## Task statement
Count the lines in the listing below that contain the string "pixels", with uppercase and lowercase treated as different, and reply with that number alone.

## Records supplied
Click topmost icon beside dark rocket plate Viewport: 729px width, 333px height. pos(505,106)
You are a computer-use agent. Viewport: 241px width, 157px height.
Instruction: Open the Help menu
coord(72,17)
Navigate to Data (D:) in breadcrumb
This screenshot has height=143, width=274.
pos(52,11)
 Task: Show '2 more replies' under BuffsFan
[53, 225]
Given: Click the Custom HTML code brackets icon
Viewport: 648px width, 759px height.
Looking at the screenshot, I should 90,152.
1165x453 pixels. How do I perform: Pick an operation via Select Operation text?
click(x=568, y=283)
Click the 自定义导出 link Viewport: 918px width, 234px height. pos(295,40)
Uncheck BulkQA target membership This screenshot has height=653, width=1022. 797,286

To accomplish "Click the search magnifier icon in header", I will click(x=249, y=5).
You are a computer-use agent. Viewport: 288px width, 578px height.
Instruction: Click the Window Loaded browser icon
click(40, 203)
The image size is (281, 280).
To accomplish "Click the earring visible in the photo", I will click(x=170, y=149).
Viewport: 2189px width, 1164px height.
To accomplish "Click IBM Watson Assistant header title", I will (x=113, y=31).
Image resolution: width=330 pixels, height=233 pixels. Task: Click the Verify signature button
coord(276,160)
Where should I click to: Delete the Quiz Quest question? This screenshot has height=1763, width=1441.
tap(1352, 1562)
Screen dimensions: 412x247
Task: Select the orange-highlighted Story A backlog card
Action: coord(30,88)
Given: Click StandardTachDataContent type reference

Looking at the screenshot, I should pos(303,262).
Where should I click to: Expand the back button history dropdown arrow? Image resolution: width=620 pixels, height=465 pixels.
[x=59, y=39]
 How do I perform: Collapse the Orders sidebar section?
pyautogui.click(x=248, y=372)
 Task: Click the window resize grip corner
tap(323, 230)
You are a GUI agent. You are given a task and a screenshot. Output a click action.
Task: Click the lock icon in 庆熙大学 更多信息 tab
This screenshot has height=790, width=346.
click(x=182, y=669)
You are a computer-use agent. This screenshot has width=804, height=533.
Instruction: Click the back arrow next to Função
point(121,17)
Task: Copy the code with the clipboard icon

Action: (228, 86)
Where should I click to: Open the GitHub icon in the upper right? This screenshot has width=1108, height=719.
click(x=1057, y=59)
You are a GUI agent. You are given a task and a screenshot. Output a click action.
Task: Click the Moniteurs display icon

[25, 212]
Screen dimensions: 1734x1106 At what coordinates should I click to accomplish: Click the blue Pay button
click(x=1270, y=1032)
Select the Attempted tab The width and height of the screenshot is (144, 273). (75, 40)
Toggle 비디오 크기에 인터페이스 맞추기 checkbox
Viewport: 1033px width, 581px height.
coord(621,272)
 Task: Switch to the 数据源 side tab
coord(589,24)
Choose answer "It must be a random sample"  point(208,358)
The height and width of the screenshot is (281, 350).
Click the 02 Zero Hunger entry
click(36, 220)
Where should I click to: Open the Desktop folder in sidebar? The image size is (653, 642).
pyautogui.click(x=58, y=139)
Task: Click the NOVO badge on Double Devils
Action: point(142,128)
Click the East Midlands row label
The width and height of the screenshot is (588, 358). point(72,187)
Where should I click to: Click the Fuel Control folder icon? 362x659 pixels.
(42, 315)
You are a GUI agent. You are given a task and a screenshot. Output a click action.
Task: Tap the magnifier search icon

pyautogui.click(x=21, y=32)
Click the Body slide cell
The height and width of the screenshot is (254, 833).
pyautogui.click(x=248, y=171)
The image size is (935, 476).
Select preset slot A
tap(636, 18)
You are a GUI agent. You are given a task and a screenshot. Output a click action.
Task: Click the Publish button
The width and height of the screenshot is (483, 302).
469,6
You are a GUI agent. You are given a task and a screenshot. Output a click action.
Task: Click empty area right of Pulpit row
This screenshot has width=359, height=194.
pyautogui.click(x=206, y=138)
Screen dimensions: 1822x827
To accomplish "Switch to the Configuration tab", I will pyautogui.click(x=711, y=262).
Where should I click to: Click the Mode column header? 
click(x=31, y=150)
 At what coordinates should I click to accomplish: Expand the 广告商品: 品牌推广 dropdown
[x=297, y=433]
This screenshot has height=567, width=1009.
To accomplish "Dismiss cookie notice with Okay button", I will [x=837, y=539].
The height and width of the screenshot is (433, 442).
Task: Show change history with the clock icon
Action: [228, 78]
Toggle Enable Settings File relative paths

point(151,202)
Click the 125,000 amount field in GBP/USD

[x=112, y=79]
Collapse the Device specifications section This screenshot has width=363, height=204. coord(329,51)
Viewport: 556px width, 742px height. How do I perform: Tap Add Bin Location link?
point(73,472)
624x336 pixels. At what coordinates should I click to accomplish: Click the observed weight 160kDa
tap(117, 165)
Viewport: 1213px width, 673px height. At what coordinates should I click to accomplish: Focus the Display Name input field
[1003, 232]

## Reply to the exercise
5